Scared To Death (Live to Tell #2)(39)



The Sicilian butcher, in his usual smoking spot—leaning against a globed lamppost in front of the shop—shrugs. “Aches and pains. I’m getting old.”

“Yeah, who isn’t?” Mike figures Joe is about a decade older than he is, probably in his mid-fifties. He likes to complain good-naturedly about his mother, his wife, his kids, his grandkids, all of them sending him to an early grave, he claims. But Mike doesn’t buy a word of it. What he wouldn’t give to have a family. His own parents are both gone, and so is his brother. None of them lived to see Mike get married—or divorced.

“You going somewhere, Mikey?” Joe asks, waving his cigarette like a pointer to indicate the duffel bag over Mike’s shoulder.

“Yeah. The airport.”

“Where you headed? Long weekend? Or a vacation?”

Mumbai. Some vacation.

“Yeah,” he tells Joe again. “Just for a coupla days.”

Joe pushes himself off the lamppost, grinds out the cigarette with his heel. “You take care of yourself.”

“I always do, Joe.” Mike gives him a wave and steps off the curb.

Suddenly, the sound of a revving engine explodes in his ears. Startled, he looks up, and is stunned to see a car roaring toward him. For a split second, the driver is visible through the windshield—looking right at him, Mike realizes in horror. Aiming right at him.

The last thing he hears before it hits is Joe’s horrified “Miiikkee-eeeyyy!”



Elsa stares in horror at the contents of the envelope, spread before her and Brett on the kitchen counter.

Photographs.

Of Renny.

They appear to have been taken with a long-angle lens, and recently.

Renny in the supermarket. Renny at the beach. Renny licking an ice cream cone in their own backyard, the photo snapped through the trees with their house in the background.

Her embroidered tote bag is over her shoulder in most of the shots.

“Whoever took these pictures,” Brett tells Elsa in a low voice, “knew that Renny hardly ever leaves home without that bag. He knew it wouldn’t be long before we stumbled across Spider-Man.”

Elsa nods, unable to speak. She’d been wondering why the toy would have been hidden away in the tote rather than left right out in the open for them to discover more readily.

Now she knows.

Placing the toy in Renny’s bag sends a far more ominous message.

And those pictures…

Someone is watching…again.

She finds her voice at last. “Brett…we have to go to the police.”

“We’ll lose her if we do.”

“I’m afraid that if we don’t…” She swallows hard, forces herself to say it, “We’ll lose her anyway.”



Hurting Mike Fantoni was never part of the plan—not even after it became clear that people would have to die. But it was absolutely necessary. There’s no telling what he knows—and what he might do with the information.

It’s pretty obvious the Cavalons met with the detective last night. Why else would they have driven to Boston and left their car parked for several hours in the North End, just a few blocks from Fantoni’s address?

The moment the GPS registered that the car had stopped in that particular location, it made perfect sense.

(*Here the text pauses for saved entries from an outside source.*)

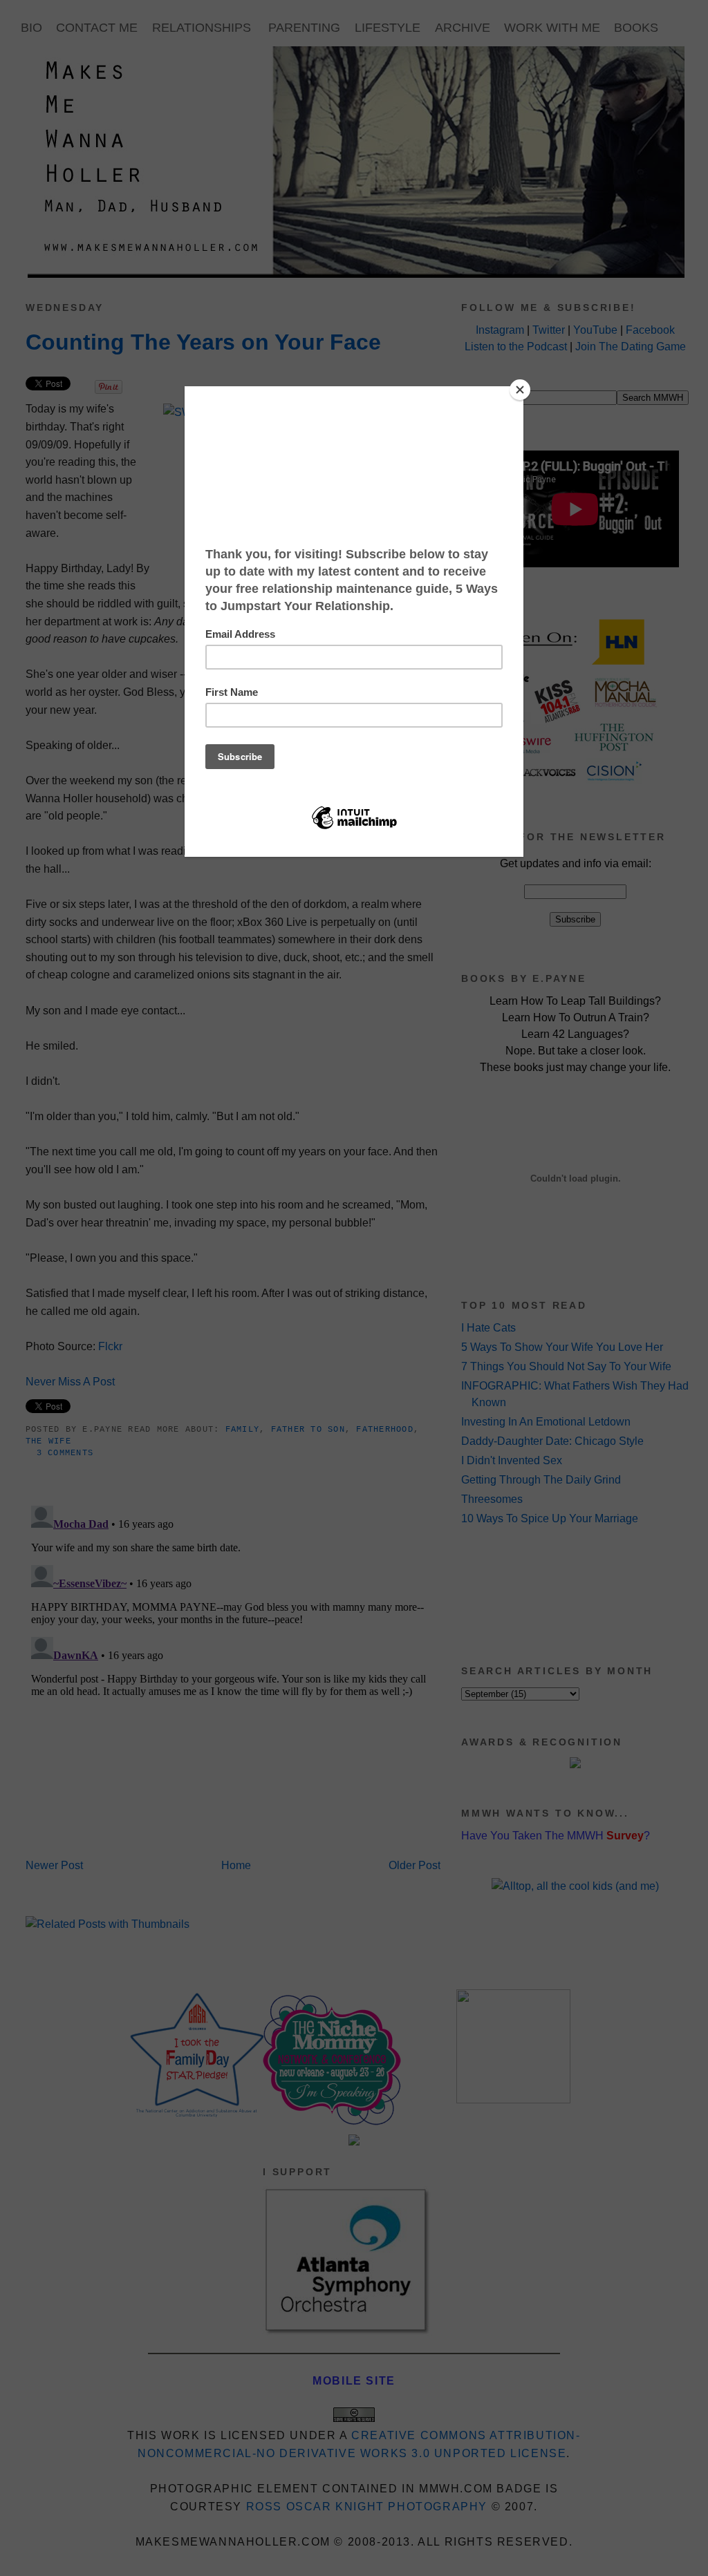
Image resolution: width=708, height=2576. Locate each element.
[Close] (520, 389)
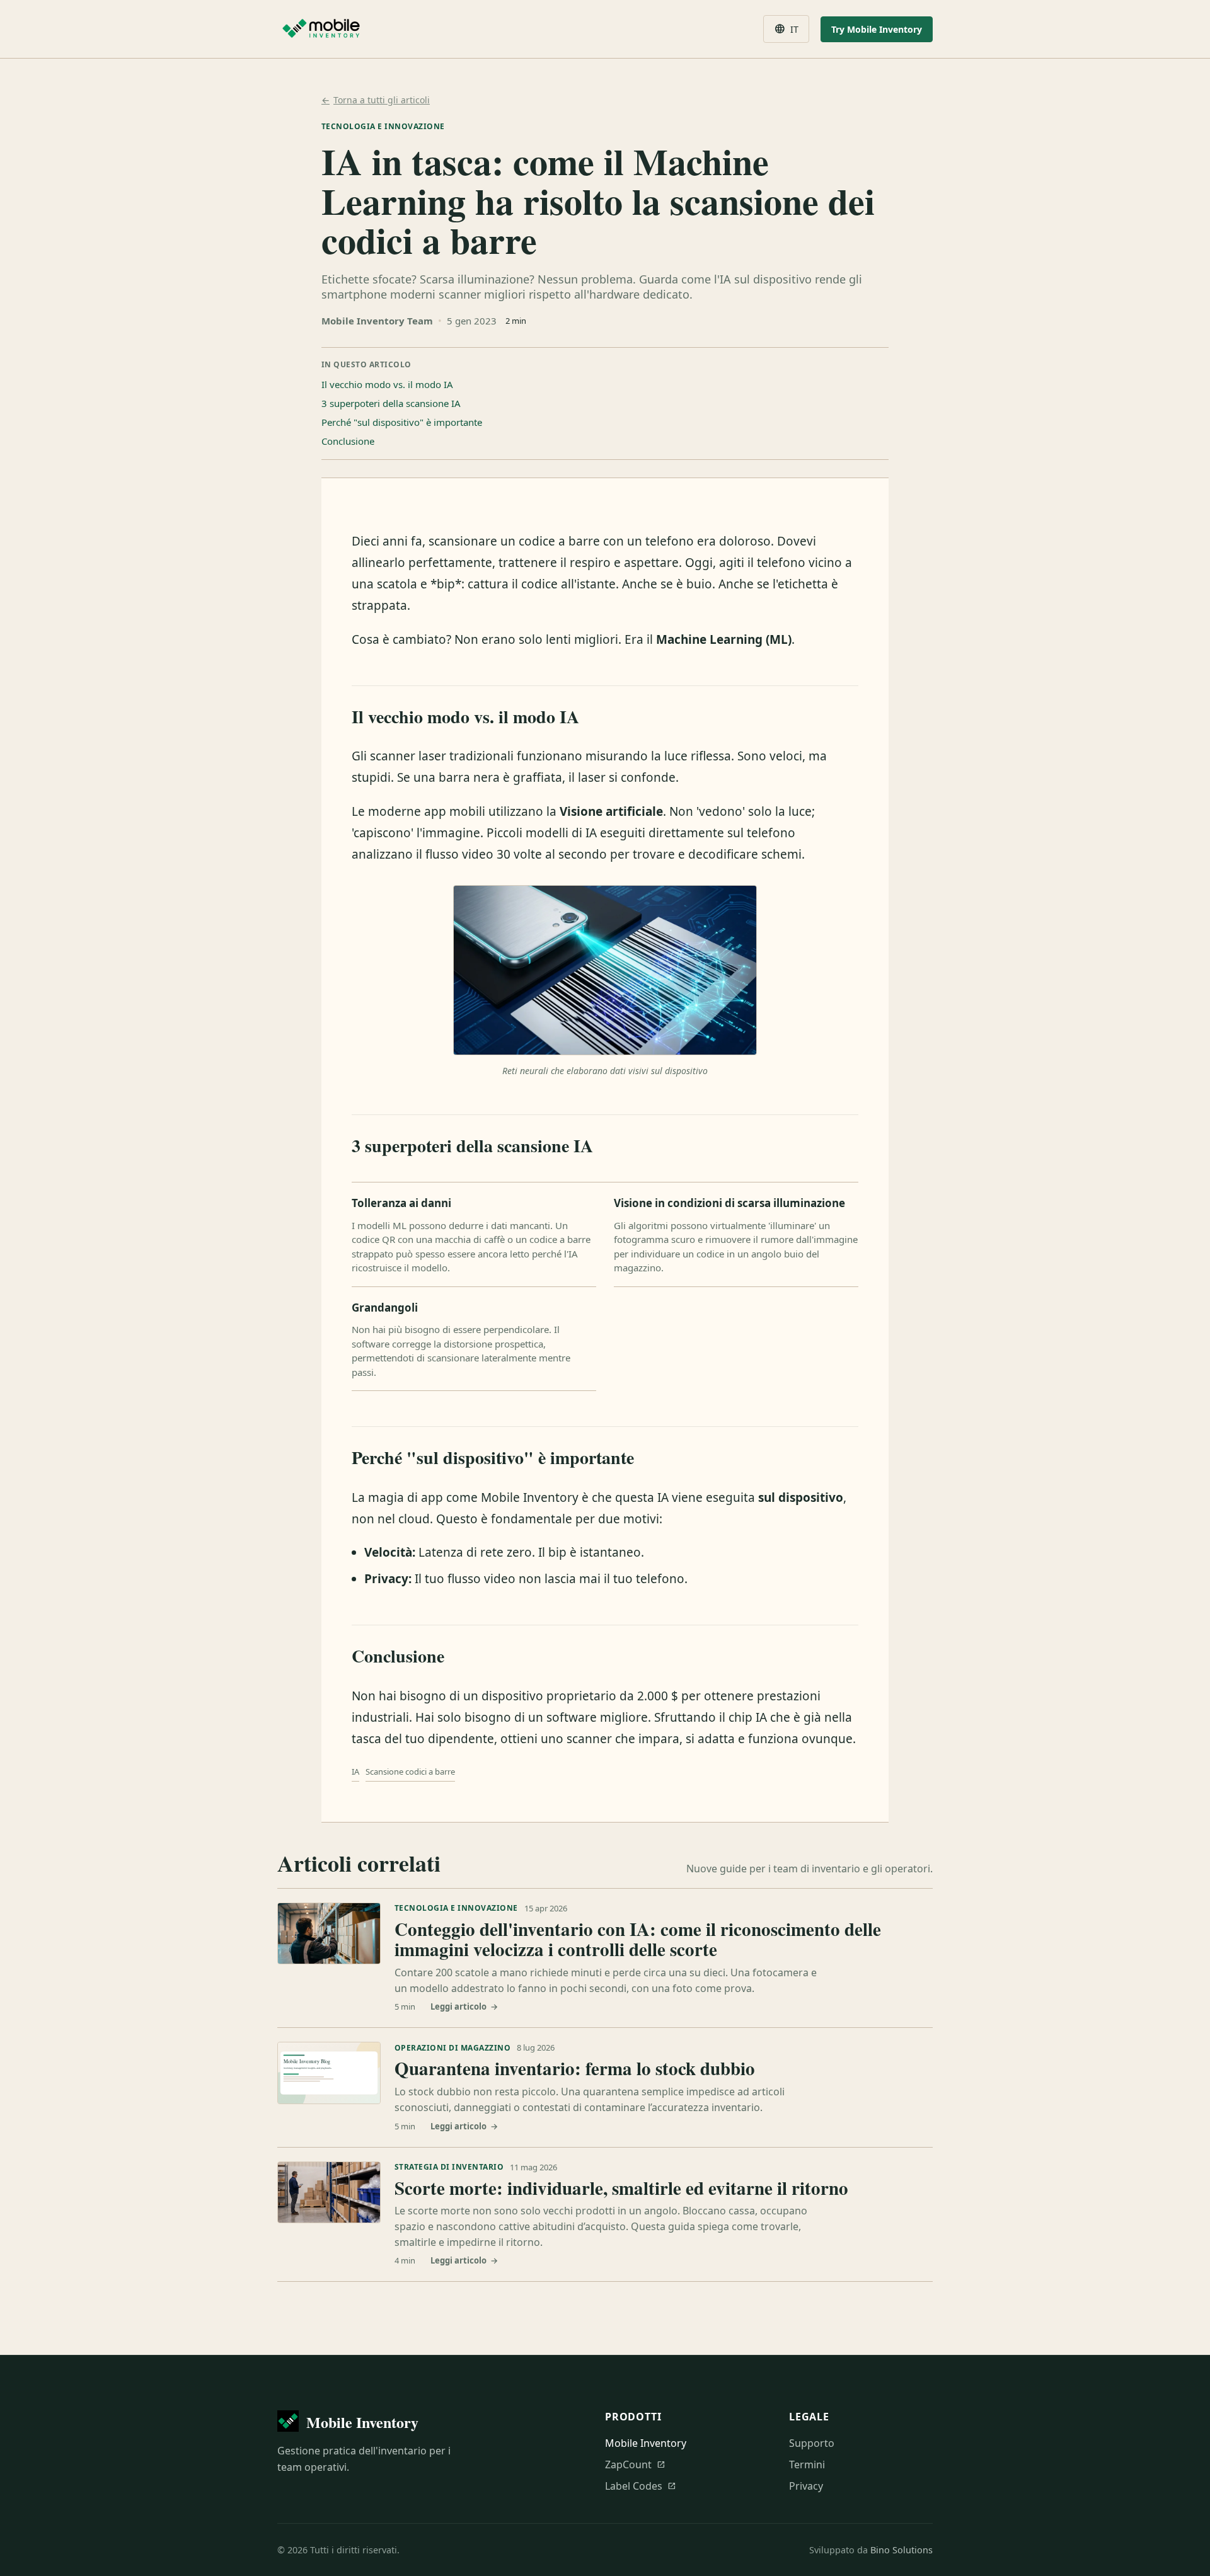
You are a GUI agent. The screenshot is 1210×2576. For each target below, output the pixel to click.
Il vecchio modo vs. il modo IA (387, 384)
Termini (807, 2464)
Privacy (806, 2486)
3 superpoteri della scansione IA (391, 403)
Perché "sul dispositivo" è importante (401, 422)
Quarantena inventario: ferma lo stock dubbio (575, 2068)
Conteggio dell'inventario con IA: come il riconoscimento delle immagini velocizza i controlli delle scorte (638, 1939)
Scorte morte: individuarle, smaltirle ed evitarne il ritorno (621, 2188)
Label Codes (640, 2486)
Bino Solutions (901, 2550)
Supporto (811, 2443)
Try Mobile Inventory (876, 29)
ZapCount (635, 2464)
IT (786, 29)
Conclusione (347, 441)
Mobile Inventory (645, 2443)
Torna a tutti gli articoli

Of course, in their time of need, they’d turn to the private detective who’d devoted all those years to their case, and ultimately led them to Jeremy.

Well…not really. Mike Fantoni had led the Cavalons to Jeremy’s trail—a dead end, in the most literal sense.

Or so they believe.

But if anyone could have dug up the truth, it was Mike.

Such a shame to think of him lying in the middle of Hanover Street in a pool of his own blood.

Really, of everyone who’s ever been involved—he’s one of the good guys. And if anyone could have saved Jeremy…

But then he didn’t, did he?

No one saved Jeremy. Not even Mike.

That’s all right. He doesn’t need any of them. Now he knows that there’s only one person in the world he can count on, someone who will never let him down like the others have, one by one, over the years.

Now it’s their turn. One by one, they’re going to pay. All of them.





CHAPTER SEVEN




In good weather, the view from the Gold Star Memorial Bridge high above the Thames River is striking: a picturesque Connecticut shoreline dotted with red brick, gray shingle, or white clapboard buildings; water bobbing with fishing boats, sailboat masts, and the occasional ferry or ship.

Today, however, as Brett drives across the bridge toward the New London train station, the world beyond the windshield is blanketed in dull gray to match his mood. He keeps a close eye on the rearview mirror. There are so few other cars on the rain-splashed road that he’s almost sure no one is trailing them.

Almost.

After seeing those pictures in the mail, Elsa was much too shaken to get behind the wheel herself. Brett wouldn’t have agreed to let her do it anyway. Not now.

As they huddled in the kitchen with the horrifying surveillance photos, they weighed every possible scenario…

But one.

Brett hates that he’s even capable of thinking it; hates the truth even more, but he has to face it.